**Material provided**

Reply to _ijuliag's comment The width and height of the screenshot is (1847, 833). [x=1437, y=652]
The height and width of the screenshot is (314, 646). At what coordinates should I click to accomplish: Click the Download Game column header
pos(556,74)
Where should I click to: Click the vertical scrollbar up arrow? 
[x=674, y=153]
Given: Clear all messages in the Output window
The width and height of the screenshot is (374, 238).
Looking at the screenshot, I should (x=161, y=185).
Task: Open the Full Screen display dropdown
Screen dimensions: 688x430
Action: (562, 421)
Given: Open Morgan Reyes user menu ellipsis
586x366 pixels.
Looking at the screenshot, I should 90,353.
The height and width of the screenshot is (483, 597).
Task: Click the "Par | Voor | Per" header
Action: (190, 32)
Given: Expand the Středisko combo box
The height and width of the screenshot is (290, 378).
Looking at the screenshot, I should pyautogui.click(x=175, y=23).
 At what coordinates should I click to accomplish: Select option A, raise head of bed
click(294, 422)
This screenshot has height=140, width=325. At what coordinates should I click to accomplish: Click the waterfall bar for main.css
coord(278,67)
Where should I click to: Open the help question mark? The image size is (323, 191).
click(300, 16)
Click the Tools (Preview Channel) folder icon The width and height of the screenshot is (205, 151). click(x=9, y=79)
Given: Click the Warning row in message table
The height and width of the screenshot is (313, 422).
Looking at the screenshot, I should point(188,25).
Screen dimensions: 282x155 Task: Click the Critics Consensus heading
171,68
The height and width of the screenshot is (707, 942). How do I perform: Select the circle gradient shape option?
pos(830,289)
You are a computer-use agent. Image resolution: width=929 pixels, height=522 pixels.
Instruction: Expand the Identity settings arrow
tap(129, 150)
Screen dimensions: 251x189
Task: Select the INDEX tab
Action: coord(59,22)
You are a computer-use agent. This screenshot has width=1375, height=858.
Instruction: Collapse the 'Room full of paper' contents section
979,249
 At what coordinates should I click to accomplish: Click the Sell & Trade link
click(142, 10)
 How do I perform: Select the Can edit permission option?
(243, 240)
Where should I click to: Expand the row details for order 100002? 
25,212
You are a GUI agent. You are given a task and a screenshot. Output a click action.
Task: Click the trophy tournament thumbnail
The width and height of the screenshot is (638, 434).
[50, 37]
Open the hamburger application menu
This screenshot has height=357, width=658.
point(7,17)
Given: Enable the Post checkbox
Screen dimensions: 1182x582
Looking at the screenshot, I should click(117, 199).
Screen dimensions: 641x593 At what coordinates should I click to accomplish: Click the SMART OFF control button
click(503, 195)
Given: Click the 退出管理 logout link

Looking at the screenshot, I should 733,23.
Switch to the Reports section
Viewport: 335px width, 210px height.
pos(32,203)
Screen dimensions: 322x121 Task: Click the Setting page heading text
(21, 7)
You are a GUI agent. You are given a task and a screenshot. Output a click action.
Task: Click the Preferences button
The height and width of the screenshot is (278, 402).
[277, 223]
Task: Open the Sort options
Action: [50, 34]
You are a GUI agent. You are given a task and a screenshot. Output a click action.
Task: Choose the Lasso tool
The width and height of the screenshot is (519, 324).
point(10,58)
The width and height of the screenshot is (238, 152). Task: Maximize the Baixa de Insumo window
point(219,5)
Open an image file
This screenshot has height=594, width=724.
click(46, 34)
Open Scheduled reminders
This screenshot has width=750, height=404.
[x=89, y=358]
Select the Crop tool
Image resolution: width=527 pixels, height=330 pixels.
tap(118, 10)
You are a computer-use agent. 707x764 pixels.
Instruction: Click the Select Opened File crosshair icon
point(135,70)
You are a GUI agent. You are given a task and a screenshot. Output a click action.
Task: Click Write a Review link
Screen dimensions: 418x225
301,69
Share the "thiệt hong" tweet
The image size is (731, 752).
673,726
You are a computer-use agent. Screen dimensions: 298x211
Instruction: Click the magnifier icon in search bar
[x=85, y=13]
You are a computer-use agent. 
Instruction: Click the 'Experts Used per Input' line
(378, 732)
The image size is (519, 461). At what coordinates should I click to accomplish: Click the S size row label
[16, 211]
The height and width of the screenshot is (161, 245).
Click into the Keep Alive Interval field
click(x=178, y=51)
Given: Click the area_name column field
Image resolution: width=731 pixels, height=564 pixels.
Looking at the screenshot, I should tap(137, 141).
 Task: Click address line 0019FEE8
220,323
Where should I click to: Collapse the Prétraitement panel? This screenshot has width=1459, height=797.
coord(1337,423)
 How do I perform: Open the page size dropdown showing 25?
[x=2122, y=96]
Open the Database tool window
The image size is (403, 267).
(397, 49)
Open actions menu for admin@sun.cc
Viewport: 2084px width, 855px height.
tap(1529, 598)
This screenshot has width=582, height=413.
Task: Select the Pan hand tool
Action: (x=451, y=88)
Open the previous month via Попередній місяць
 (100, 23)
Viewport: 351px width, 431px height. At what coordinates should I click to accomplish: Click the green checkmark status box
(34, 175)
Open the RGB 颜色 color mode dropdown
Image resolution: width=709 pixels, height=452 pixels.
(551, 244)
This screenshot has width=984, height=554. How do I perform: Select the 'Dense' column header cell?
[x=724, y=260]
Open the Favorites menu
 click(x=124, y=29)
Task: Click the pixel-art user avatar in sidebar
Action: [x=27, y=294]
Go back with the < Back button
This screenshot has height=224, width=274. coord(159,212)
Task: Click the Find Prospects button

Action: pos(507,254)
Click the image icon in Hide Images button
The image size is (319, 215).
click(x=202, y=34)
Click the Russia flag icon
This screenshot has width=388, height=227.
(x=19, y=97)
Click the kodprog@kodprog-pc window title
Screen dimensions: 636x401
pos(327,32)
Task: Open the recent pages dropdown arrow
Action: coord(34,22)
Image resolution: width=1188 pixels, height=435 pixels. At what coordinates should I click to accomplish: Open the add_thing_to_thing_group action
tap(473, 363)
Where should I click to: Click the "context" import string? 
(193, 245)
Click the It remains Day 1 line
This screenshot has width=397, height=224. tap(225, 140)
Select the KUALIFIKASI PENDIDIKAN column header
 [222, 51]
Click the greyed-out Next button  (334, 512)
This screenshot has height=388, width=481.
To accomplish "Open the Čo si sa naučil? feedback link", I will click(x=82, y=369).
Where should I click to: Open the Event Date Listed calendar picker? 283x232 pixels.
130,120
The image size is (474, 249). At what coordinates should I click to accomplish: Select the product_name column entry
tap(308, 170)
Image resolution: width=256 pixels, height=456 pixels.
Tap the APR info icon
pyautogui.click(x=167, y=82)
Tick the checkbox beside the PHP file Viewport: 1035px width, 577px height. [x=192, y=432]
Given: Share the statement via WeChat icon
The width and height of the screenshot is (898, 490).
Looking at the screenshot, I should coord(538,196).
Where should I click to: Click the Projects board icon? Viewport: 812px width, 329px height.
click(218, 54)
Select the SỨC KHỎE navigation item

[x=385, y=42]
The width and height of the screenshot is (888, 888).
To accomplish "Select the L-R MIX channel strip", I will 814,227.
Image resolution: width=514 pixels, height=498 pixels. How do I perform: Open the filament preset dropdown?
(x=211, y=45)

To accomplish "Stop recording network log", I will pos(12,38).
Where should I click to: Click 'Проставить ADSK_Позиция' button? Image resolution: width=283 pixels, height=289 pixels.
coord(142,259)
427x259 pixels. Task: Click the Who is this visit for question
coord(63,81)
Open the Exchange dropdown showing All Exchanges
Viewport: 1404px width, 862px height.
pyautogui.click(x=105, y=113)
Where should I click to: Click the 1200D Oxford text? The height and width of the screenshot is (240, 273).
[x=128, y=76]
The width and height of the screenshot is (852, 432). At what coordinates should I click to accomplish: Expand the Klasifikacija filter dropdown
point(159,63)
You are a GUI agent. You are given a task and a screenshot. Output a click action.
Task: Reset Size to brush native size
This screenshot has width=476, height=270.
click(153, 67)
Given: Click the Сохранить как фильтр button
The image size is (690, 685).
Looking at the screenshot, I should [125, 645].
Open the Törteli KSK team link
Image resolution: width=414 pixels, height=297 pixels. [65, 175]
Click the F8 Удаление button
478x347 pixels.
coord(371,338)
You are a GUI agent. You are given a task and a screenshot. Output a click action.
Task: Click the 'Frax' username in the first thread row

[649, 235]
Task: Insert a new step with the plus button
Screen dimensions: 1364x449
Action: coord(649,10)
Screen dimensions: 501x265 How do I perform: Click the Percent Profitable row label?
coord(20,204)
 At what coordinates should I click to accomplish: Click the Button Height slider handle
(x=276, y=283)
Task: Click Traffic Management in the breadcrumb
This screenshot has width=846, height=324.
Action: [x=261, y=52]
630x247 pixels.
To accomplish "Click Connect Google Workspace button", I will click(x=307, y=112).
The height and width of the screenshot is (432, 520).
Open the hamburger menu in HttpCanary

**Task objective**
Would you print exactly and only the lines of the material above that run from the line with "Click the It remains Day 1 line" through the line with "Open the Exchange", both included?

**Output of the exercise**
Click the It remains Day 1 line
This screenshot has width=397, height=224. tap(225, 140)
Select the KUALIFIKASI PENDIDIKAN column header
 [222, 51]
Click the greyed-out Next button  (334, 512)
This screenshot has height=388, width=481.
To accomplish "Open the Čo si sa naučil? feedback link", I will click(x=82, y=369).
Where should I click to: Open the Event Date Listed calendar picker? 283x232 pixels.
130,120
The image size is (474, 249). At what coordinates should I click to accomplish: Select the product_name column entry
tap(308, 170)
Image resolution: width=256 pixels, height=456 pixels.
Tap the APR info icon
pyautogui.click(x=167, y=82)
Tick the checkbox beside the PHP file Viewport: 1035px width, 577px height. [x=192, y=432]
Given: Share the statement via WeChat icon
The width and height of the screenshot is (898, 490).
Looking at the screenshot, I should coord(538,196).
Where should I click to: Click the Projects board icon? Viewport: 812px width, 329px height.
click(218, 54)
Select the SỨC KHỎE navigation item

[x=385, y=42]
The width and height of the screenshot is (888, 888).
To accomplish "Select the L-R MIX channel strip", I will 814,227.
Image resolution: width=514 pixels, height=498 pixels. How do I perform: Open the filament preset dropdown?
(x=211, y=45)

To accomplish "Stop recording network log", I will pos(12,38).
Where should I click to: Click 'Проставить ADSK_Позиция' button? Image resolution: width=283 pixels, height=289 pixels.
coord(142,259)
427x259 pixels. Task: Click the Who is this visit for question
coord(63,81)
Open the Exchange dropdown showing All Exchanges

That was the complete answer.